Check every line below for the word "computer" and show those that hold it.

(Stored records)

● ● ●

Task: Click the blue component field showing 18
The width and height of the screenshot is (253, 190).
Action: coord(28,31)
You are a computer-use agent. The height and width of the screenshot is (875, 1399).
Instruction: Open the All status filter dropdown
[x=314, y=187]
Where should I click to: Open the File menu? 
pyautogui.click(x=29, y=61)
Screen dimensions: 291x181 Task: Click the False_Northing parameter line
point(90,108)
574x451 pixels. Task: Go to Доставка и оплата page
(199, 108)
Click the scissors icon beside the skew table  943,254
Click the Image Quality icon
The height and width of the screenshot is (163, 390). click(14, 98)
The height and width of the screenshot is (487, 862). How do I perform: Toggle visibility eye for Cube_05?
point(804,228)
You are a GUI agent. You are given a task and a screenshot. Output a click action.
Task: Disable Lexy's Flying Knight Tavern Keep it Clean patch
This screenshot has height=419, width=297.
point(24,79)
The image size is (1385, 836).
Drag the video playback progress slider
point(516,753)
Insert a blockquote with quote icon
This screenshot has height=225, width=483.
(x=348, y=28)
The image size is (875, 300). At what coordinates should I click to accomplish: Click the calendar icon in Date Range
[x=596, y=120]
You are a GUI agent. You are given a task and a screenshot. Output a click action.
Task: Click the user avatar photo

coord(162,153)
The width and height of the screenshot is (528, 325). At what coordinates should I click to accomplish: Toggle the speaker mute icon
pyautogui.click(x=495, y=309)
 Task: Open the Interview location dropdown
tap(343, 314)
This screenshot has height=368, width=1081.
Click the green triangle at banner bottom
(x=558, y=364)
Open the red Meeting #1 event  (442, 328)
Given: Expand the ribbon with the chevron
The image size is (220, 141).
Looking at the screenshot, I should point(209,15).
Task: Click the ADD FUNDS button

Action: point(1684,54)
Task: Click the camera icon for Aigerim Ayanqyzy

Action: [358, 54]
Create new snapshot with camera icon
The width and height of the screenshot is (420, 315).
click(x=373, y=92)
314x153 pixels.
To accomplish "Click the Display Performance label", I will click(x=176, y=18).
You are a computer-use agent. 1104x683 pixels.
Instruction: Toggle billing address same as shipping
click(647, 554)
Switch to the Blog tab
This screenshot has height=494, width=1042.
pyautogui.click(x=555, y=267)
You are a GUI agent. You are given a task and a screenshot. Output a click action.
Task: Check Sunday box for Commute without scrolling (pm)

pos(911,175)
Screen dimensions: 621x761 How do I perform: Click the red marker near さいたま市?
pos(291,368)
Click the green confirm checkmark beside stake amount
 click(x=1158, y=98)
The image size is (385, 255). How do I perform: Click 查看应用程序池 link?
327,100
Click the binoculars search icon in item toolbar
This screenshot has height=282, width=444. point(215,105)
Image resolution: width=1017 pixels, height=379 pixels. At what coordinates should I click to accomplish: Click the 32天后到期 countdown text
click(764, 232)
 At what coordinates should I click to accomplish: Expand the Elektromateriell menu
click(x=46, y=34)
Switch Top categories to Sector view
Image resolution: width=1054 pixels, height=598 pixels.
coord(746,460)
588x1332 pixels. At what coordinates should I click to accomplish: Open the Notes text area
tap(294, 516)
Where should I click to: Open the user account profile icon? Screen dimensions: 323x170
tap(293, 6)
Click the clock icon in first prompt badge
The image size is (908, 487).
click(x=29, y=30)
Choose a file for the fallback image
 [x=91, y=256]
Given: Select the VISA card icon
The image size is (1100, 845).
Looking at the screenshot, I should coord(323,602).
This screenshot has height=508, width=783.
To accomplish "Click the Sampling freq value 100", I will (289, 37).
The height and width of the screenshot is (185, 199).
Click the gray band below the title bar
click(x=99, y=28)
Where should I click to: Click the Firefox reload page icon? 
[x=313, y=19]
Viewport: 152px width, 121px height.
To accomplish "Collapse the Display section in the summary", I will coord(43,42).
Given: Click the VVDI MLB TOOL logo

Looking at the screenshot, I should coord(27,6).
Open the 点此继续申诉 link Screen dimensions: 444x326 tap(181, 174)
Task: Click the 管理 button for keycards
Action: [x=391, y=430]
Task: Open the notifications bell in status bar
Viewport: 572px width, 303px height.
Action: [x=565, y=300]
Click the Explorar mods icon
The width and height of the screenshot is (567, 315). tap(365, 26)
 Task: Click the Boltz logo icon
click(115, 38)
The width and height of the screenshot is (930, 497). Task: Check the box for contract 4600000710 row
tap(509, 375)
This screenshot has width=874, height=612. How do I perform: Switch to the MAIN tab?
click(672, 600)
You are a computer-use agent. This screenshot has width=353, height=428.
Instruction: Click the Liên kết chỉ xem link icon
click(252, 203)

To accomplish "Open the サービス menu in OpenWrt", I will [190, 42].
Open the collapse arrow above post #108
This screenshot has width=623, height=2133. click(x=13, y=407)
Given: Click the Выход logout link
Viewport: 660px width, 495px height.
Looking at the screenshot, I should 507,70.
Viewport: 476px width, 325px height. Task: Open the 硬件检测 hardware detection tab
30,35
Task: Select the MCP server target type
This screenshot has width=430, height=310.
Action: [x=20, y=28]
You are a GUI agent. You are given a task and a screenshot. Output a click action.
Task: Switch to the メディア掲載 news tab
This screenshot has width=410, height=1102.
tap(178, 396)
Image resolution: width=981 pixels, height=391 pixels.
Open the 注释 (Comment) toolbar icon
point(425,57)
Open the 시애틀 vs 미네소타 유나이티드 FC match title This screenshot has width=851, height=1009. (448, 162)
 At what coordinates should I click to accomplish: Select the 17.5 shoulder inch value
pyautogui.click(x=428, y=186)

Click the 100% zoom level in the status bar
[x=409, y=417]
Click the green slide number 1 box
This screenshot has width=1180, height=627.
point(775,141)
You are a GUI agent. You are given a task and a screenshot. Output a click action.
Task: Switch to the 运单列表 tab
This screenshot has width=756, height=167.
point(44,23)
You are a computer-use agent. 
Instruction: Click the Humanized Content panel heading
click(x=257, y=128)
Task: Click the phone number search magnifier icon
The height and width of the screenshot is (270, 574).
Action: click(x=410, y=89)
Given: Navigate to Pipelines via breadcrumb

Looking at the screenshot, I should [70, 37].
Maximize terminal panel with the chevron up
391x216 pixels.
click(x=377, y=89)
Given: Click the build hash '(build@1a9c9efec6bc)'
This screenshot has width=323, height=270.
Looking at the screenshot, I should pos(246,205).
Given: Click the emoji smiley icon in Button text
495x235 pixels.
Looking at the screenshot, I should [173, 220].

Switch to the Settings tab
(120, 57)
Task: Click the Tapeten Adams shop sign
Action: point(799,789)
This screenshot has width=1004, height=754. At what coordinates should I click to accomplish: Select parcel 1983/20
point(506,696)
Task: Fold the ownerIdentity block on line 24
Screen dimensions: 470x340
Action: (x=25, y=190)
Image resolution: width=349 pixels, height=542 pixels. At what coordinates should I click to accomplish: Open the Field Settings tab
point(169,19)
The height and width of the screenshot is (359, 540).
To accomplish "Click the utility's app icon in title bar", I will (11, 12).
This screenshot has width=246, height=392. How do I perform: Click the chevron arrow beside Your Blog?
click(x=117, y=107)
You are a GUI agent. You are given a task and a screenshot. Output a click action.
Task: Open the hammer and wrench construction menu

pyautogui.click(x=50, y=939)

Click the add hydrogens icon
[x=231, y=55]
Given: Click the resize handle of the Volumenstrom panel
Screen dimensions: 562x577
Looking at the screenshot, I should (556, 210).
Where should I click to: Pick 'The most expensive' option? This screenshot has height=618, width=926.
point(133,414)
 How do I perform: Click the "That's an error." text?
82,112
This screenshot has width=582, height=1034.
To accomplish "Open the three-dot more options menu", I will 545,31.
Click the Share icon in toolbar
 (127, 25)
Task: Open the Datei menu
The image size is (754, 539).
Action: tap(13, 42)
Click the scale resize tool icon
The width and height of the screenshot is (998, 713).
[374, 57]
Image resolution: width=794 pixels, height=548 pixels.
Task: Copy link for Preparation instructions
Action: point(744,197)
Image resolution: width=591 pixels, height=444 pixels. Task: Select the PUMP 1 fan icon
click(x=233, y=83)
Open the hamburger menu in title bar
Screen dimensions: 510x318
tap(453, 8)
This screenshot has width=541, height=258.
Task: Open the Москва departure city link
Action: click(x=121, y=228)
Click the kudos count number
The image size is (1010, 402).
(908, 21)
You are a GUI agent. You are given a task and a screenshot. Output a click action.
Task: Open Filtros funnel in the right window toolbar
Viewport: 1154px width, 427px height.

● ● ●

**Written response**.
You are a computer-use agent. The height and width of the screenshot is (875, 1399).
You are a computer-use agent. 1104x683 pixels.
You are a computer-use agent. This screenshot has width=353, height=428.
You are a computer-use agent. 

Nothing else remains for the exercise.